It's summer in San Francisco, and tourist season is going strong. Long lines for cable cars, Fisherman's Wharf feels like a sardine can, and you may be waiting so long in Chinatown Dim Sum lunch turns into Kung Pao dinner. In summer, Lombard Street becomes the world's crookedest traffic jam, and Alcatraz may be the only prison in the world with crowds scrambling to get IN, not OUT. If all those vacation selfies posing with the Golden Gate Bridge were laid end-to-end, they'd probably be longer than the bridge itself.
But all those tourists look like they're having such a great time, I'm wondering why I'm sitting at home.
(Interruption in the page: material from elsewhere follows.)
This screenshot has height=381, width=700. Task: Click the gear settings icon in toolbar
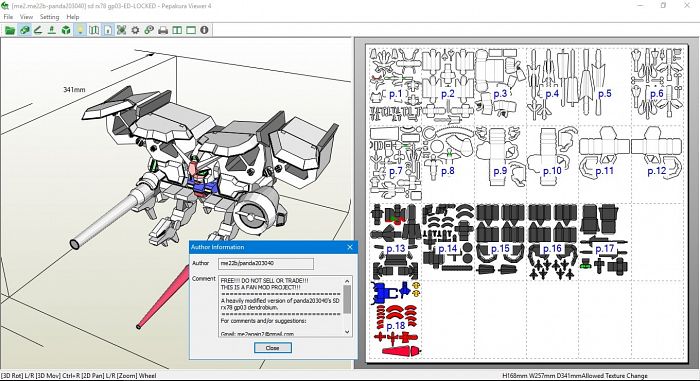point(135,30)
It's a strange fact that folks who live in tourist towns rarely take advantage of those same attractions people from all over the world come to see. I haven't visited Pier 39 in years, and I can't remember the last time I rode a cable car.
And it's not just San Franciscans. I have friends in London who haven't visited Big Ben in decades. I know Parisians who have never been on the Eiffel Tower, New Yorkers who haven't caught a Broadway show since "Hello Dolly," and Los Angelinos who wouldn't be caught dead in Disneyland. "For tourists," locals sniff dismissively.
But I've decided to stop being such a culture snob. There's a reason these attractions are listed in travel guides: they're fun.